In spite of this news, I believe with an ever-increasing number of low-cost and free alternatives, it seems as though in 2010 Microsoft might be at the cross-roads with its Office Suite.
A Look Back At the Last Release
When Microsoft decided to overhaul the Office interface in 2007 by switching from a menu/toolbar interface to the ribbon interface, I was highly skeptical. The result was taking what was fuzzy and familiar and giving us something new. Change in itself is not necessarily a bad thing, but as I wrote in a review at the time, I felt they sacrificed usability at the alter of design orthodoxy. In an effort to make it completely new, they moved and shifted things in a way that didn't make sense to me just to fit with the new philosophy.
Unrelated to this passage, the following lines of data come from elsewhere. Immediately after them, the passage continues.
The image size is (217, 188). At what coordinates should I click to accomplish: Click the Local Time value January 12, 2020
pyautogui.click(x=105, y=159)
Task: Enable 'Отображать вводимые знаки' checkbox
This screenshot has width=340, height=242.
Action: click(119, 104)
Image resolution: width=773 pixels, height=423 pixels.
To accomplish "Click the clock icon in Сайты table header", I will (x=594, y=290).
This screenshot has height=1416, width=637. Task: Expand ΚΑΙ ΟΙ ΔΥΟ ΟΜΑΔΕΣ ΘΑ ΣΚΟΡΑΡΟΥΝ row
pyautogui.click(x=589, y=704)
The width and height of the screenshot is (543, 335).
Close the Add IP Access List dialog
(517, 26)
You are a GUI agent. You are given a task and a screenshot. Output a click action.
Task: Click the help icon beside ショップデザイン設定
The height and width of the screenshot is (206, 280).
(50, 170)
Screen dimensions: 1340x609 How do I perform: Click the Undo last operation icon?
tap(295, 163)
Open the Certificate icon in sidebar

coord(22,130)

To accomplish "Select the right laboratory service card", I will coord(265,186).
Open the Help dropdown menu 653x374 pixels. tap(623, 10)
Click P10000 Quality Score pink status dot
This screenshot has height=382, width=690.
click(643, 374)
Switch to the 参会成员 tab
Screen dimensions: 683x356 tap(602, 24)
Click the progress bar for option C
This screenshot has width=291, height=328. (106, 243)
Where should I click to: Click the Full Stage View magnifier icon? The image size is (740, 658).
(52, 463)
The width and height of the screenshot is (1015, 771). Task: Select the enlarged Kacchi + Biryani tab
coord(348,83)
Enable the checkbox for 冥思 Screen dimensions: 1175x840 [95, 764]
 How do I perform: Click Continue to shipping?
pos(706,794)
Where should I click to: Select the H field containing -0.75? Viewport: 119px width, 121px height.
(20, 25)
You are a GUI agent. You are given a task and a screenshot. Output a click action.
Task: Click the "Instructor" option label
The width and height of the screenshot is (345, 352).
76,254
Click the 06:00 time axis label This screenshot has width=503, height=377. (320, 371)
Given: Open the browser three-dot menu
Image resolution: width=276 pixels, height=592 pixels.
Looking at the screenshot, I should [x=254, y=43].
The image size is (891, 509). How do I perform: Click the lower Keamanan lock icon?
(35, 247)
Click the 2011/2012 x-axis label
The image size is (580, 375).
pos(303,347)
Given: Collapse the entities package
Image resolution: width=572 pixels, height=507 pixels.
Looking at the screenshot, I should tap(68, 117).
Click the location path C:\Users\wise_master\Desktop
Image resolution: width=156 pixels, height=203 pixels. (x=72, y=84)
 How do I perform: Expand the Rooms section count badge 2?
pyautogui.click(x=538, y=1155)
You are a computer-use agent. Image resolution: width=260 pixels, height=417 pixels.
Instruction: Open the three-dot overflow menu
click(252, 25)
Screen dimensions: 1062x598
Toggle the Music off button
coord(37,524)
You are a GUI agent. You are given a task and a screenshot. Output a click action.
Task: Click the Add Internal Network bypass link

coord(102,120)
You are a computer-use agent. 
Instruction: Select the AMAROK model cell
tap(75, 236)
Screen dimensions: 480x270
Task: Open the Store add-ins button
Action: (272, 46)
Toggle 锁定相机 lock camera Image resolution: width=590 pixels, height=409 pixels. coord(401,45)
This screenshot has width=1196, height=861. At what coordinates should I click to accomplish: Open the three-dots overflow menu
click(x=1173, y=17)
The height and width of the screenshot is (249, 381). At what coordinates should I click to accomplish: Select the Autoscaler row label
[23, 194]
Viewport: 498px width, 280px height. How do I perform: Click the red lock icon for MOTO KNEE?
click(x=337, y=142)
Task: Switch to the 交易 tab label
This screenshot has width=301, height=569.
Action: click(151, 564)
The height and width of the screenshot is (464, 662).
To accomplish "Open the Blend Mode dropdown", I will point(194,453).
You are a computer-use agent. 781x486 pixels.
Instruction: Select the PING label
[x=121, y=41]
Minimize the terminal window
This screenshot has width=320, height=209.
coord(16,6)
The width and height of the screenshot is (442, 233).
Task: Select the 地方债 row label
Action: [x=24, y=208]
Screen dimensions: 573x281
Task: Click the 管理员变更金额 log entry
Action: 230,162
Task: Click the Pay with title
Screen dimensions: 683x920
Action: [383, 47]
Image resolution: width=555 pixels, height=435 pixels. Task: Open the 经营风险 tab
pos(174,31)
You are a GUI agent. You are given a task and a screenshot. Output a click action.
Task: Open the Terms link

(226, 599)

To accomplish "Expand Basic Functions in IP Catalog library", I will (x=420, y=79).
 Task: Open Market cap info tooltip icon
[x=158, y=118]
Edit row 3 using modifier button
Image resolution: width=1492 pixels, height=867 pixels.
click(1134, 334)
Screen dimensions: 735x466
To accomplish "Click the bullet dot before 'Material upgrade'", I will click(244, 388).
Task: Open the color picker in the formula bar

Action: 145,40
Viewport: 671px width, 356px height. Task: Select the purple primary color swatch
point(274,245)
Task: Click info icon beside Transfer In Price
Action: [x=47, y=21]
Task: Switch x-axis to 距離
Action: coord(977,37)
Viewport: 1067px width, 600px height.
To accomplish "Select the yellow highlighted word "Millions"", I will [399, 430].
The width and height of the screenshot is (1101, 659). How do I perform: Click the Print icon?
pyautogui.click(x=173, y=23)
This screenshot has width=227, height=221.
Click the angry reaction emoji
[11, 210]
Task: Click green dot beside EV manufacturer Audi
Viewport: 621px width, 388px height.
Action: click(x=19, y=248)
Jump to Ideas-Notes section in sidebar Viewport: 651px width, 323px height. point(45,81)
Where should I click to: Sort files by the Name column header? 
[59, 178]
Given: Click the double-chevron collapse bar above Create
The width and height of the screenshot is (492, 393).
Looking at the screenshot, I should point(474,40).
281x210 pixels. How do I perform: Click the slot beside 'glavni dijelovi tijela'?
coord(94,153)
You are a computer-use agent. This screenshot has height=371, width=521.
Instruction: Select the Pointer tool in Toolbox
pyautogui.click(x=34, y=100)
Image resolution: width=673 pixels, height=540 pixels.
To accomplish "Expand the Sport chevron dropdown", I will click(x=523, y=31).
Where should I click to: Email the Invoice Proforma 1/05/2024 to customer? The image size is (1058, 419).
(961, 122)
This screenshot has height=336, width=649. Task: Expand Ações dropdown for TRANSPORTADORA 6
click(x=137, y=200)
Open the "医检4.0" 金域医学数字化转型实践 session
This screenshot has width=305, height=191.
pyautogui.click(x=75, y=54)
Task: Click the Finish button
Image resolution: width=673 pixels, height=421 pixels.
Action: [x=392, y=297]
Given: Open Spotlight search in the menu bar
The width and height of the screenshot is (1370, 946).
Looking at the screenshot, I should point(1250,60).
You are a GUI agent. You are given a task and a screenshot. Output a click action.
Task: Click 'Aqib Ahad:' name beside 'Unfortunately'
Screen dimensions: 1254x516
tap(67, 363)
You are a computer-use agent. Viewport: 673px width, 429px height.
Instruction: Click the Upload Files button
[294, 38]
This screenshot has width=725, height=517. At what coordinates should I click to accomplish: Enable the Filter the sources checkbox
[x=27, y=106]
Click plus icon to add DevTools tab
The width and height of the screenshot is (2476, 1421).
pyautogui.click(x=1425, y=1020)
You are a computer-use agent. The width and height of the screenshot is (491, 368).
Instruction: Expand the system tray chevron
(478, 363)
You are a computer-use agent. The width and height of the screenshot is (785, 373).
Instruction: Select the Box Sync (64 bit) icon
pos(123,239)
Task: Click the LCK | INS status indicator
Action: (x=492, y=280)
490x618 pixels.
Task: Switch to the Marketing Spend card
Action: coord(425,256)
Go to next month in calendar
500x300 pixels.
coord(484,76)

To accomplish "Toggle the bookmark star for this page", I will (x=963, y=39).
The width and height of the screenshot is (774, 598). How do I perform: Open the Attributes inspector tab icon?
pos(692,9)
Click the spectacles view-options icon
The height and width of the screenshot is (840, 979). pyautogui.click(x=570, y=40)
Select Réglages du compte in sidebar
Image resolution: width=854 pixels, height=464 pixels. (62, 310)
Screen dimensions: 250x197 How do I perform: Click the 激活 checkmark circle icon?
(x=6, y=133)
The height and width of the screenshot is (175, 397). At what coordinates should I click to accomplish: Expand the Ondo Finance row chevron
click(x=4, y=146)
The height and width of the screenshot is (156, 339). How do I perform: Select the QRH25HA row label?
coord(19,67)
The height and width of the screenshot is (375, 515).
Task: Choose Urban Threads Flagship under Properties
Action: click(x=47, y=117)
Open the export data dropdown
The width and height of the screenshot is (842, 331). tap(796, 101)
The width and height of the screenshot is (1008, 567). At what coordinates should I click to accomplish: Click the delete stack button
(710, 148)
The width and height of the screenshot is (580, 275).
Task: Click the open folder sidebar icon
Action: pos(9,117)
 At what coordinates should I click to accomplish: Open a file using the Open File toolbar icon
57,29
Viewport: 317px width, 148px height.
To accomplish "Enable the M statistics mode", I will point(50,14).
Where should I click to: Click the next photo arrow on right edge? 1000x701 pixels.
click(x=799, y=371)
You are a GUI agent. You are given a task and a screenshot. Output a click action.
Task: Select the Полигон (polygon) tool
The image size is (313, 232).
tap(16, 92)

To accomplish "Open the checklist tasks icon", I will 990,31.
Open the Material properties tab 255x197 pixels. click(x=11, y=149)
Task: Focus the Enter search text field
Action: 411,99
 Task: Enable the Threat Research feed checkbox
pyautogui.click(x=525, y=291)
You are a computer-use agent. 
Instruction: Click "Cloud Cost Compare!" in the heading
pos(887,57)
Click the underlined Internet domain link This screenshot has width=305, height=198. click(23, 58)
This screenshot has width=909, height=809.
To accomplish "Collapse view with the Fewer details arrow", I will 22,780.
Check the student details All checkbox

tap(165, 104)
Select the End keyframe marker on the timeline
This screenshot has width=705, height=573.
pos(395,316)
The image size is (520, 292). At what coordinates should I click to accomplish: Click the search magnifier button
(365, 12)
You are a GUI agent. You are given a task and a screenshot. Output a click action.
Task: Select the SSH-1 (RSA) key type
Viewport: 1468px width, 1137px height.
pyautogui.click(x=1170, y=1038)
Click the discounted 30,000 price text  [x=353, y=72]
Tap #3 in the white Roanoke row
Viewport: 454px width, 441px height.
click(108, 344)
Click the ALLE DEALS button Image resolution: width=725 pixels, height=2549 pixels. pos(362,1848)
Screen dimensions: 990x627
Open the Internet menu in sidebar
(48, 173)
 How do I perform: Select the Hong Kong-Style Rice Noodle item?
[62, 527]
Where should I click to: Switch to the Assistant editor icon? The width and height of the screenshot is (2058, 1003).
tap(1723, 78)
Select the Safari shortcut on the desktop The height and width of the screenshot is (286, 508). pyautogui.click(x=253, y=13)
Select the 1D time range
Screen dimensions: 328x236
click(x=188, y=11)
In 2010, it's probably going to be less about design, and more about the growing number of free and lower-cost competitors. The most obvious one being Google Docs, and while it can be considered a looming threat to to Microsoft dominance because of its reach, it is still lacks what I consider some basic functionality such as a way to identify reviewers (names and colors would help) and a commenting tool. OpenOffice is a much more formidable foe, but still has surprisingly lackluster marketshare and it's bound to the desktop. There's also Zoho and Acrobat.com and many others, too numerous to mention. And don't forger, all of these offerings could be supplanted by collaboration tools that enable you to write and share documents independent of an office tool. So where does that leave a company like Microsoft that counts on selling massive numbers of licenses?
Is The Office Business Going to Shrink?
Companies probably have no real reason to upgrade from an earlier version of Office if it's working fine for them, yet it's hard to dismiss the curiosity factor reflected in the number of Beta downloads Microsoft has reported. The question remains whether these numbers are exaggerated, or even if they're not if they will translate into actual sales down the road.
It's one thing to try software for free, it's another to shell out the dough and buy it. New pricing reported in the InfoWorld article suggests they have come down quite a bit from previous years, but why pay anything if you can get the functionality you need for free or a very reasonable fee?
Microsoft will offer an online version too, but my guess is they need robust desktop sales to maintain profits, and computing is clearly moving away from that model. This version is going to be an awfully tough sell for Microsoft and the Office suite which for so long has helped anchor its product line and profit margin could be at a critical juncture, record Beta downloads or not.